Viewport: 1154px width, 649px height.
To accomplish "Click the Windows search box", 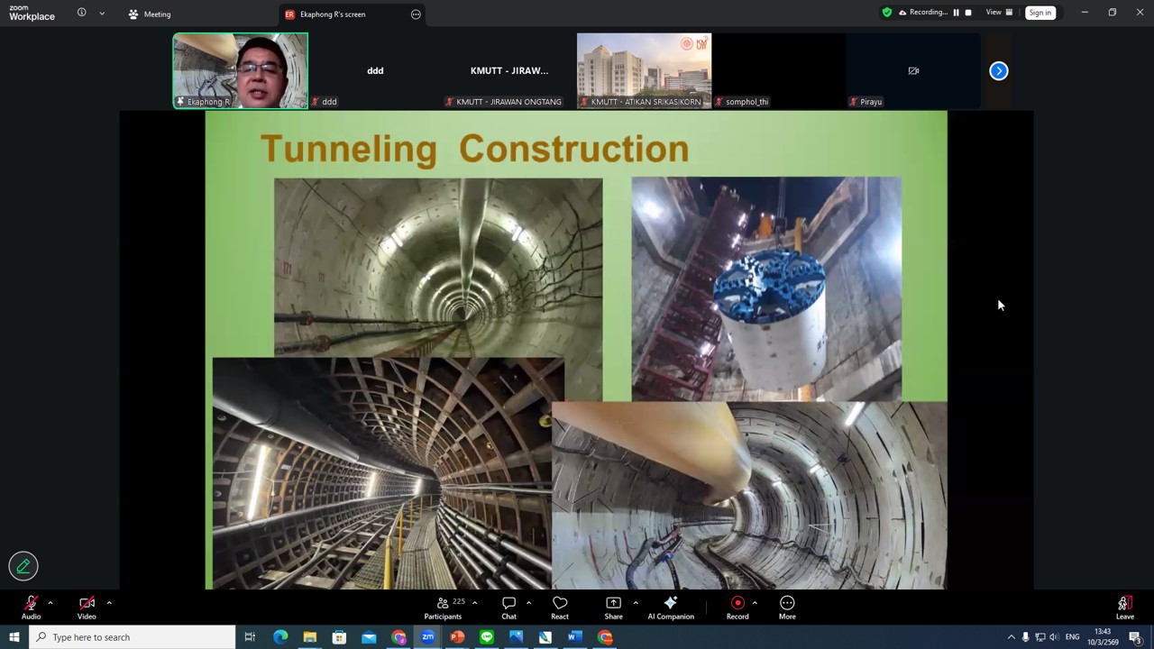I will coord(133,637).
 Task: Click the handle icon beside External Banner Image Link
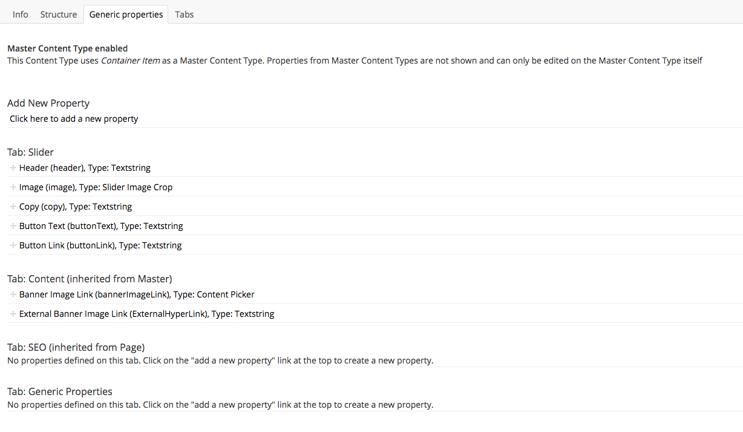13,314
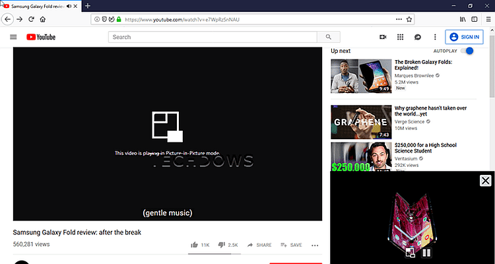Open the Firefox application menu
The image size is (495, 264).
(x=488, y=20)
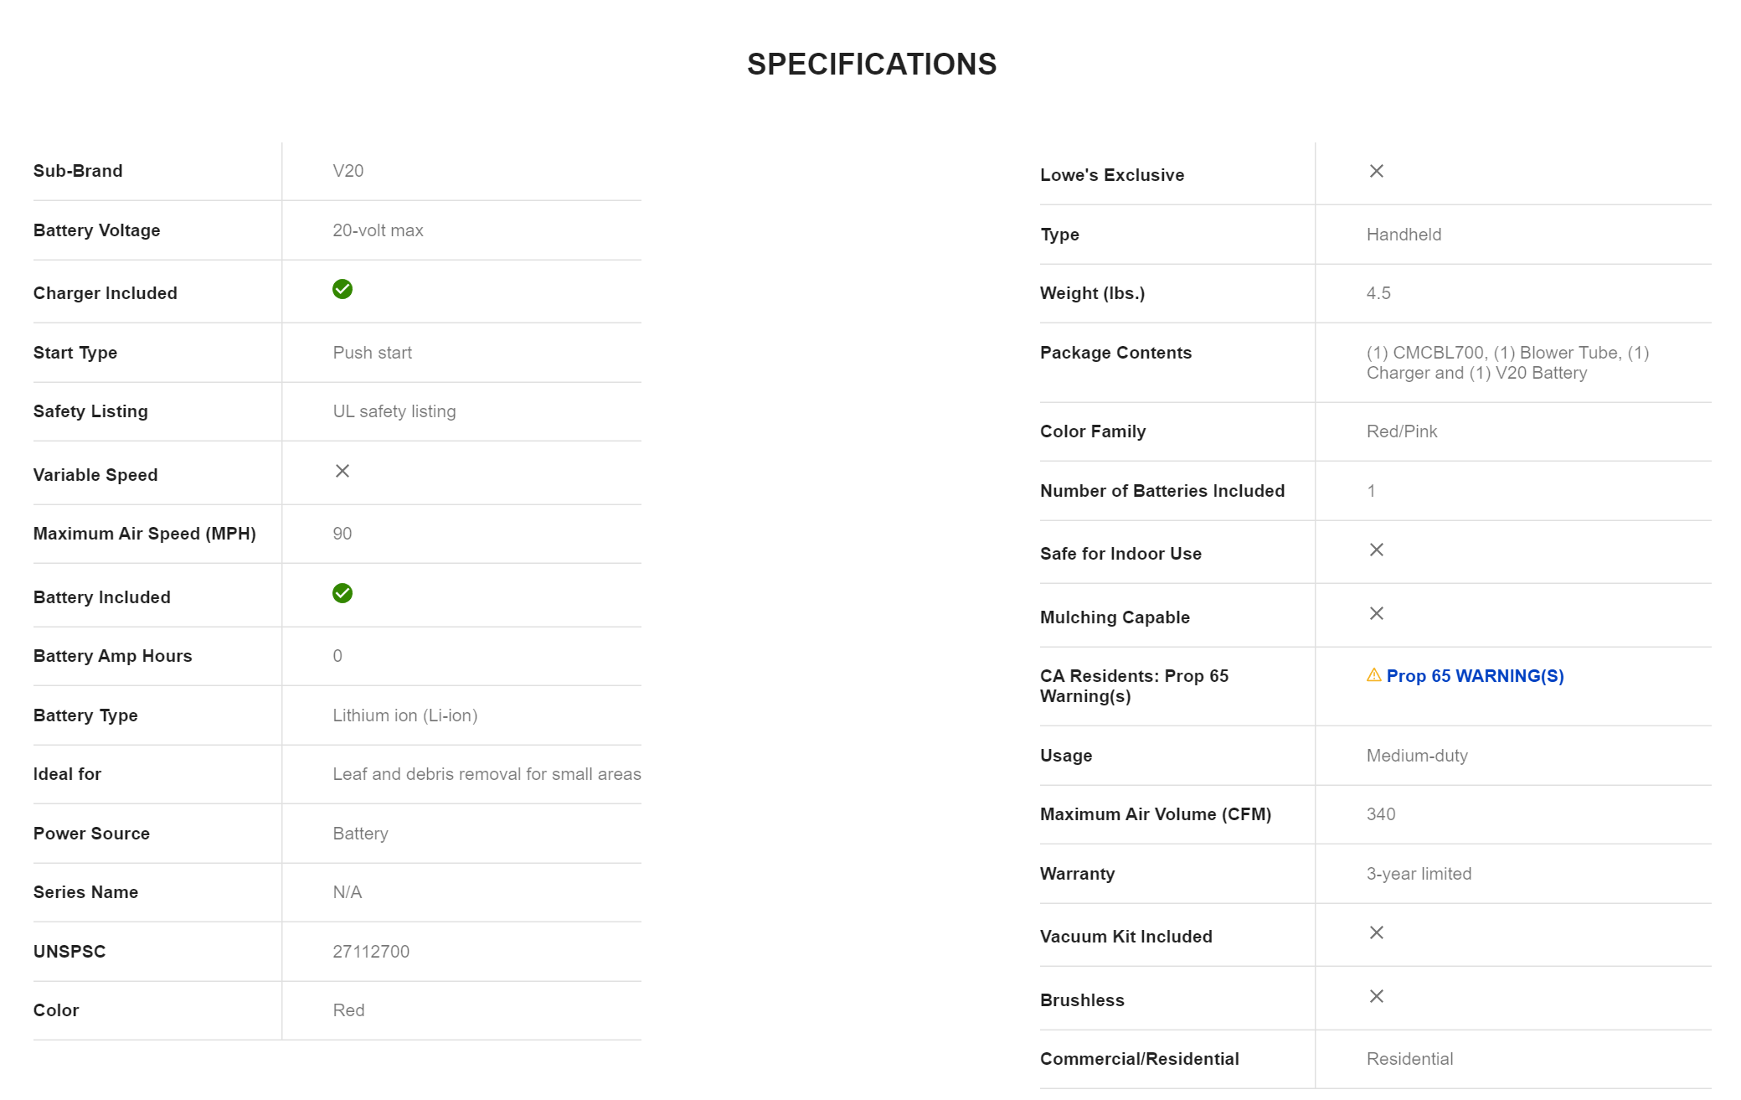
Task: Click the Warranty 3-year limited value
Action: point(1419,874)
++++++++++++++++++++
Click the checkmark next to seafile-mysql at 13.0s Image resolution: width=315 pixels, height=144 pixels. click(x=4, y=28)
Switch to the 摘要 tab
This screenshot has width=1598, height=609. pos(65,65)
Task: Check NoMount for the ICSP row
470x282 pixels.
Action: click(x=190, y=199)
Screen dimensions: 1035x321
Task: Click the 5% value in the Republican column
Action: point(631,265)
++++++++++++++++++++
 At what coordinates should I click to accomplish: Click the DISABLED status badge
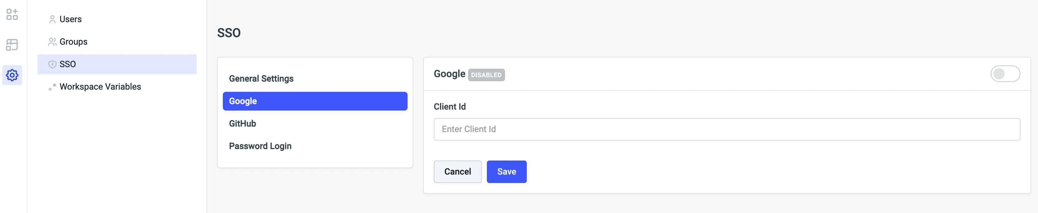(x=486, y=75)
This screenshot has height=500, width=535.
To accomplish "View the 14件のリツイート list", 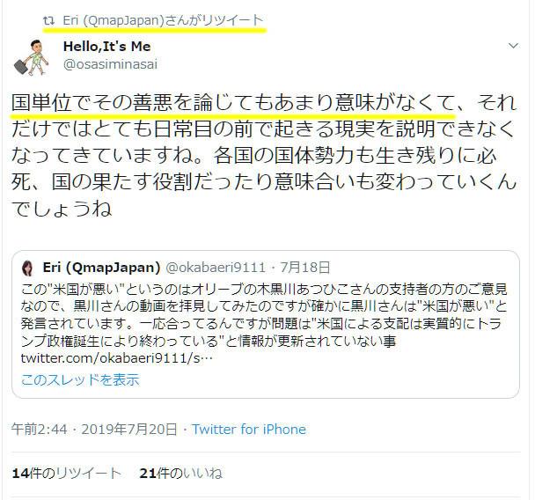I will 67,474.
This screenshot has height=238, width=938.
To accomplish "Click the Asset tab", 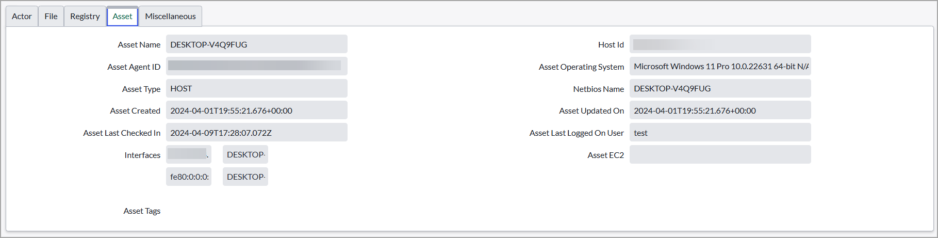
++++++++++++++++++++
▶ _WHAT THE TASK ASKS_:
Return, with no change at all, every line in the entries above from the line containing "Click the checkmark" through the line containing "Task: Check NoMount for the ICSP row".

▶ _WRITTEN RESPONSE_:
Click the checkmark next to seafile-mysql at 13.0s Image resolution: width=315 pixels, height=144 pixels. click(x=4, y=28)
Switch to the 摘要 tab
This screenshot has width=1598, height=609. pos(65,65)
Task: Check NoMount for the ICSP row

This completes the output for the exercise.